Na obszarach stosunkowo gęsto zamieszkanych absolutnie niezbędny jest podział pracy i

wysoce scentralizowany aparat produkcji. Dawno minęły czasy, które teraz wydają się tak

idylliczne, kiedy jednostki czy stosunkowo małe grupy mogły być zupełnie

samowystarczalne. Stwierdzenie, że ludzkość stanowi teraz ziemską społeczność produkcji i

konsumpcji jest tylko niewielką przesadą.
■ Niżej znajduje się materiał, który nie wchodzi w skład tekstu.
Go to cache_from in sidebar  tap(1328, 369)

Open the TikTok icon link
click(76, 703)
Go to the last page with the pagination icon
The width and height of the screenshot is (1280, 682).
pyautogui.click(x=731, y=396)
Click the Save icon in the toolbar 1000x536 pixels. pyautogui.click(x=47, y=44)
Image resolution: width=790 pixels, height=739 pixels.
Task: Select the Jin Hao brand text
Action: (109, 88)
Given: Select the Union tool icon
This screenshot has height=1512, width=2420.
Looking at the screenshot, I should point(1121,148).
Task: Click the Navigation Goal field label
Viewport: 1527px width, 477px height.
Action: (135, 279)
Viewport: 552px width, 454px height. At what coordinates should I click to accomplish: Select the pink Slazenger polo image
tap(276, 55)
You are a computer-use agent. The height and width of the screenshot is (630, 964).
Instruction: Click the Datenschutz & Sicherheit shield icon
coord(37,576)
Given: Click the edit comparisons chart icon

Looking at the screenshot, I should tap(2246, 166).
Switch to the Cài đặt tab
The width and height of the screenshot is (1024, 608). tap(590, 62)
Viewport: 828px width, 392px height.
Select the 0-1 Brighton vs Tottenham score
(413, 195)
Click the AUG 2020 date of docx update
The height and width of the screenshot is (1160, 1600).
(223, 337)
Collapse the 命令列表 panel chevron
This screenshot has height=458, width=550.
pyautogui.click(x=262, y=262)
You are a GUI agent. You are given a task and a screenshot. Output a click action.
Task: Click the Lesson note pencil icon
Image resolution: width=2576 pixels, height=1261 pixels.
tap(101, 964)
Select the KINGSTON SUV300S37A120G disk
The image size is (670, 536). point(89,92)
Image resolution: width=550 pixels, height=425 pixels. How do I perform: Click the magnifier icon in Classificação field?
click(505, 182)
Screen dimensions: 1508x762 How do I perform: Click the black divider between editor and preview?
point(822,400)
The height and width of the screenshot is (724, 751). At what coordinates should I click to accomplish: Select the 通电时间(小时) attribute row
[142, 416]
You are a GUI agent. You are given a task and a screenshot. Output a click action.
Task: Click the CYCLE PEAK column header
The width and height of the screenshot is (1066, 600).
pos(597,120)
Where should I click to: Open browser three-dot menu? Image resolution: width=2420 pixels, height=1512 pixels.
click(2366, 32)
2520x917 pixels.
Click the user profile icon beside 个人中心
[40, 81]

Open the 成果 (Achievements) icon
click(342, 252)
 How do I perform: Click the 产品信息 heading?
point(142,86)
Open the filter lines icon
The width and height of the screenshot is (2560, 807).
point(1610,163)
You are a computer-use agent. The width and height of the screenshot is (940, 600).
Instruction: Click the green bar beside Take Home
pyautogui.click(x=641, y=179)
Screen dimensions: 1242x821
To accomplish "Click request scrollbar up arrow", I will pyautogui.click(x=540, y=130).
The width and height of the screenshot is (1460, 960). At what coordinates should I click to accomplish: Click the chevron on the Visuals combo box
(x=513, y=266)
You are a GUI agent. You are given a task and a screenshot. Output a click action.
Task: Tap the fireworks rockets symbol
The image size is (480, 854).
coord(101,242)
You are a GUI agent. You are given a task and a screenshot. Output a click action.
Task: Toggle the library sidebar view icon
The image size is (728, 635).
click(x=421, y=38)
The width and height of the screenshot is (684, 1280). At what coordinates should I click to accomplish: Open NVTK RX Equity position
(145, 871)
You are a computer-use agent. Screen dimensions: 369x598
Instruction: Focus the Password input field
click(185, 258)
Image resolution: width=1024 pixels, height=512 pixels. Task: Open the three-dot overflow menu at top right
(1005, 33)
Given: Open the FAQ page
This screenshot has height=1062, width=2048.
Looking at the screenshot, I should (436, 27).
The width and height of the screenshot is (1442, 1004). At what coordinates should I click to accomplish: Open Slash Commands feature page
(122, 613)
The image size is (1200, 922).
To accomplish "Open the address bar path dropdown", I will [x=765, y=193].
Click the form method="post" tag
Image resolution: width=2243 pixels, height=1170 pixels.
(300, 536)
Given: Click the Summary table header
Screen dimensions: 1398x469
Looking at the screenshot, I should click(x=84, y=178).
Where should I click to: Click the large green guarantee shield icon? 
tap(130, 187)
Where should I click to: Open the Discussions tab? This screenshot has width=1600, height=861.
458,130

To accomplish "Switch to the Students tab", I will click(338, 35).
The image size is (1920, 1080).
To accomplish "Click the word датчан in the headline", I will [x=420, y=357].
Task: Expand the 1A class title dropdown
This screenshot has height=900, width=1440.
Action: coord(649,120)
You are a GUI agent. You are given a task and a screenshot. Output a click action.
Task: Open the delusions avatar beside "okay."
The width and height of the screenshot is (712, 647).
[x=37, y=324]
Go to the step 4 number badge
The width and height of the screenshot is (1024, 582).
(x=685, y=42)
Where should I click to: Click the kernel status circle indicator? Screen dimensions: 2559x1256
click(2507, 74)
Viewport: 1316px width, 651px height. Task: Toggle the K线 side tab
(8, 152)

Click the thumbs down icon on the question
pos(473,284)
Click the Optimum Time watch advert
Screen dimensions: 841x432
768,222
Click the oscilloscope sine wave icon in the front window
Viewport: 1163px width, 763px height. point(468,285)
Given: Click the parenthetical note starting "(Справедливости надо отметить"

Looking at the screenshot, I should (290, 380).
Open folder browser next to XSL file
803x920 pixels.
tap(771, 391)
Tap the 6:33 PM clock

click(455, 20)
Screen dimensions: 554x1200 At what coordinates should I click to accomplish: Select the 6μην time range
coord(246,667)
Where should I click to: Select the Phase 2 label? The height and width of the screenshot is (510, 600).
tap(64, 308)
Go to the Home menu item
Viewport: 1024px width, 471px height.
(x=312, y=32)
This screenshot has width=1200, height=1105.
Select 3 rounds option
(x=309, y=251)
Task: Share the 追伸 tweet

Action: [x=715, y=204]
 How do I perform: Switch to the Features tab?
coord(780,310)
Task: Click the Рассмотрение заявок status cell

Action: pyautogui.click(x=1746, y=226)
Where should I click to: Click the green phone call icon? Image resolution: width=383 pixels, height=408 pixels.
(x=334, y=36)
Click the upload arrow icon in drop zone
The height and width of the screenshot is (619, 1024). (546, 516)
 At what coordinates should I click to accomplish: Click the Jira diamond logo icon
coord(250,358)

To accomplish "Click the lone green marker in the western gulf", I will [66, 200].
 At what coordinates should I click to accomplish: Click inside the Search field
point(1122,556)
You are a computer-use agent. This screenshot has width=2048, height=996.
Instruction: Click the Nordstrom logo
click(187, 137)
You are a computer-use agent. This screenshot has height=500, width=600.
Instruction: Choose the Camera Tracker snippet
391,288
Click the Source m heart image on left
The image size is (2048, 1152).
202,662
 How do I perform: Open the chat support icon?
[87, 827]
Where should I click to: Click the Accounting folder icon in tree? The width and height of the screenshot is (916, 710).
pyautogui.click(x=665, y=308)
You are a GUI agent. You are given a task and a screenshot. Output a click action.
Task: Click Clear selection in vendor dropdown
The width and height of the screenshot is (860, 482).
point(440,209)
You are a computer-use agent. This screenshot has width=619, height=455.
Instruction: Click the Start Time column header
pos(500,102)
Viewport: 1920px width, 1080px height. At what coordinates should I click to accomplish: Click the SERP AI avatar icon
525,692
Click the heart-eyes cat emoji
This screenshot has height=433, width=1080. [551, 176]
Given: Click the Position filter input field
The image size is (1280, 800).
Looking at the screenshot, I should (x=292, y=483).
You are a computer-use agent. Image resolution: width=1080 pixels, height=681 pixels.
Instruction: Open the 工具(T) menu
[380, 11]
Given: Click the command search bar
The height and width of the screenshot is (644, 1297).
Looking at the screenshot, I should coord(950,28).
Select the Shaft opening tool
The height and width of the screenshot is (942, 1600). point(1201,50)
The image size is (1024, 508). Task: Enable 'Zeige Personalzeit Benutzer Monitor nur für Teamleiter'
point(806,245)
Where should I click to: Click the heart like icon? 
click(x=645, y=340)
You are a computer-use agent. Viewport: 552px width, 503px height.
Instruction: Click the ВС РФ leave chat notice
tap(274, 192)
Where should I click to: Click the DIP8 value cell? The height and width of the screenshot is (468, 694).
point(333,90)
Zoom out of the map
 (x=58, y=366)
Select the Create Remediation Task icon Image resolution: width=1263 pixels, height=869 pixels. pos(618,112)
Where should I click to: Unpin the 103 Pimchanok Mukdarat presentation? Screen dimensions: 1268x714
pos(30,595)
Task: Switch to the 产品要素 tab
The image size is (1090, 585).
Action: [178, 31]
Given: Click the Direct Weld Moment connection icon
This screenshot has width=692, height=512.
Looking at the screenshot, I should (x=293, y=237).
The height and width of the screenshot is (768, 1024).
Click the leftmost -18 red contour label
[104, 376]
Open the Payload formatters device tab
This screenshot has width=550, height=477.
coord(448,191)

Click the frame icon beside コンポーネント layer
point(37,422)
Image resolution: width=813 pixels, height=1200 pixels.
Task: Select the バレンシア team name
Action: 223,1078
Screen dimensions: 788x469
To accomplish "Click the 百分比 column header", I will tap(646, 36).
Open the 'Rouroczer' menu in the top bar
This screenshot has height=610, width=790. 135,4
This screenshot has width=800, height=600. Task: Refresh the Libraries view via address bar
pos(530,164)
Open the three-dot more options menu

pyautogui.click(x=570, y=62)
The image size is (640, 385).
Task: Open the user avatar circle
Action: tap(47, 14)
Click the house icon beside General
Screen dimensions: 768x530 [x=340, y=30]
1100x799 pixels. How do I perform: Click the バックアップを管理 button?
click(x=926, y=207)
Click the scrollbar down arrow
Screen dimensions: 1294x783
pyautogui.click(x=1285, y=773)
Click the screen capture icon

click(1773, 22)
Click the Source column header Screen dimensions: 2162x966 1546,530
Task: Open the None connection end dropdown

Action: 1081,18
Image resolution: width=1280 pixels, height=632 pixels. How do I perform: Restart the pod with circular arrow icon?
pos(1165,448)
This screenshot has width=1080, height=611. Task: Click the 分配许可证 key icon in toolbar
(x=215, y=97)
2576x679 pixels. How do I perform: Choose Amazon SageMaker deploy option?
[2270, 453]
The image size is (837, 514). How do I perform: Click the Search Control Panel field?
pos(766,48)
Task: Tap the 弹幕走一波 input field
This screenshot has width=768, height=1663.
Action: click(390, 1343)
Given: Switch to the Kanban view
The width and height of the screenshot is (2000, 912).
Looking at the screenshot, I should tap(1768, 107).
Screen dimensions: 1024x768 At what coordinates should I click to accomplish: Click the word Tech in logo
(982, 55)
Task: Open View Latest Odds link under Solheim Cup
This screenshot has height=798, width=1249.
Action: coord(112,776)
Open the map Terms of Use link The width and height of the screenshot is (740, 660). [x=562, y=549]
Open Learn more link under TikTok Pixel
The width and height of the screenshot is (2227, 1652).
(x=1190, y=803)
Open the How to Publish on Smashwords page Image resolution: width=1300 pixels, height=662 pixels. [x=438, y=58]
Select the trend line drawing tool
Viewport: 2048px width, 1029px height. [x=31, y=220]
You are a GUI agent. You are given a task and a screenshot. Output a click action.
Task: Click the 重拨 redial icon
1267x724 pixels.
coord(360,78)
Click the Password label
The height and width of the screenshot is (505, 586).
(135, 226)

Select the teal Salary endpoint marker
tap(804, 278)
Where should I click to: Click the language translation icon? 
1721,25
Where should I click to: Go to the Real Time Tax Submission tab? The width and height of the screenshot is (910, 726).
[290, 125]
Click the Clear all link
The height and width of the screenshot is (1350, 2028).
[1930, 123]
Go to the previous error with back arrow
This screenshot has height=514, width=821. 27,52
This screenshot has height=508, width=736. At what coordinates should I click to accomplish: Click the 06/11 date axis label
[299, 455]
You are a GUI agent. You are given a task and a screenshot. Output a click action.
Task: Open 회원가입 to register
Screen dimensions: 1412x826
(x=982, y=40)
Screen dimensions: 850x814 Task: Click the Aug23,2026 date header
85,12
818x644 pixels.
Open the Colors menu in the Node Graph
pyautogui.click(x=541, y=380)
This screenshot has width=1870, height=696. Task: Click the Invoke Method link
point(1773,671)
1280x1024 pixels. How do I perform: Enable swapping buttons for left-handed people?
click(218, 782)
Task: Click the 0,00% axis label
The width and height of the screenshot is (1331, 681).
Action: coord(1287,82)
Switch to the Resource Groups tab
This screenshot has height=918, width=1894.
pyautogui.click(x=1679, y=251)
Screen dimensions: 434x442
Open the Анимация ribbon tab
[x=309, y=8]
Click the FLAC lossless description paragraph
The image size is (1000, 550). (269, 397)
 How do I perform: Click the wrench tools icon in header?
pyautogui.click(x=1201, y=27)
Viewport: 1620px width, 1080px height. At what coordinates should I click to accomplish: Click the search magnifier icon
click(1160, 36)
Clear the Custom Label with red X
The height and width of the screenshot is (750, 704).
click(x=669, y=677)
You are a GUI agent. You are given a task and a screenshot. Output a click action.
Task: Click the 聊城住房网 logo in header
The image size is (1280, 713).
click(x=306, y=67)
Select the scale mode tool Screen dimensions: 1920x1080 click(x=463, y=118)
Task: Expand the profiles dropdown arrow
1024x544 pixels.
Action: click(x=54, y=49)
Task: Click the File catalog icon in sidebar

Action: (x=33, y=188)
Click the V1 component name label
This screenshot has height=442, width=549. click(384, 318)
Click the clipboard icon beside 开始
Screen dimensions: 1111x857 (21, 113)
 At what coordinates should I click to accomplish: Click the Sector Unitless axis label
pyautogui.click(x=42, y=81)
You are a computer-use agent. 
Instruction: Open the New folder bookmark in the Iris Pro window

Zasadniczy kryzys naszych czasów

Mogę teraz w skrócie przedstawić to, co moim zdaniem stanowi zasadniczy kryzys naszych

czasów. Dotyczy on stosunku jednostki do społeczeństwa. Jednostka jest obecnie bardziej niż

kiedykolwiek świadoma swojej zależności od społeczeństwa. Jednak nie odczuwa ona tej

zależności jako atutu, jako organicznej więzi, jako ochronnej siły, lecz raczej jako zagrożenie

dla swoich naturalnych praw, czy wręcz dla swojego ekonomicznego bytu. Co więcej - jej

pozycja w społeczeństwie sprawia, że jej egoistyczne popędy są stale wzmacniane, podczas

gdy skłonności społeczne, z natury słabsze, stopniowo zanikają. Wszystkie istoty ludzkie, bez

względu na swoją pozycję w społeczeństwie, cierpią na ów proces zaniku instynktów

społecznych. Będąc nieświadomymi więźniami własnego egoizmu, czują się zagrożone,

samotne i pozbawione prostej i naturalnej radości życia. Człowiek może odnaleźć sens życia,

jakkolwiek krótkie jest ono i pełne niebezpieczeństw, tylko poświęcając się społeczeństwu.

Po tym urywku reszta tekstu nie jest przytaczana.